Archbishop John Martin Henni

Most Reverend John Martin Henni, D.D.Most Reverend John Martin Henni, D.D.
1844 - 1881

John Martin Henni was born on June 15, 1805, in Misanenga, Switzerland. He was ordained a priest on February 2, 1829 in Bardstown, Kentucky. He began his priestly service in Ohio and served as an itinerant minister and pastor of predominantly German Catholics in the Ohio Valley region. Henni was chosen as the first bishop of the newly created Diocese of Milwaukee in 1843 and was consecrated bishop on March 19, 1844, in Cincinnati.

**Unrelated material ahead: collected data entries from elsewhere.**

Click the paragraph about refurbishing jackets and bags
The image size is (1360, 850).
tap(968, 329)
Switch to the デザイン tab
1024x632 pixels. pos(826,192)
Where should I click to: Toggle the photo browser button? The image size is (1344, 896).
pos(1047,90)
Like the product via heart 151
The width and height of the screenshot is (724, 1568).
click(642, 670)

Henni worked tirelessly to build the new diocese and expand the Catholic following. He established many new parishes, the first parochial schools, Catholic hospitals, and Catholic orphanages. He also established Saint Francis Seminary out of his residence in 1845, and then established the Seminary in its current location on the south shore of Milwaukee in 1856. He worked to bring religious orders into the diocese, including the Daughters (Sisters) of Charity, the School Sisters of Notre Dame, the School Sisters of St. Francis, the Franciscan Sisters of Penance and Charity, the Jesuits, and the Capuchins. He established the first German-language newspaper in Milwaukee, and supported the English-language Catholic newspapers as well.

Due to the rapid growth of the Milwaukee diocese, in 1868, Henni asked Pope Pius IX to create two new dioceses, Green Bay and LaCrosse, out of the Milwaukee diocese. Pope Pius IX created the Province of Milwaukee and raised the Milwaukee diocese to the rank of archdiocese in 1875. Henni was appointed Archbishop of Milwaukee on February 12, 1875.

Henni was a German-speaking Swiss who desired to build a strong German Catholic community that preserved language and ethnic traditions, though he still welcomed English-speaking Catholics to develop their own parishes and institutions. He created controversy in 1878 when he requested that fellow German, Michael Heiss, be appointed as his coadjutor with right of succession. English-speaking Catholics protested, but Henni’s request was eventually granted.

Archbishop Henni died on September 7, 1881 in Milwaukee after 37 years of service.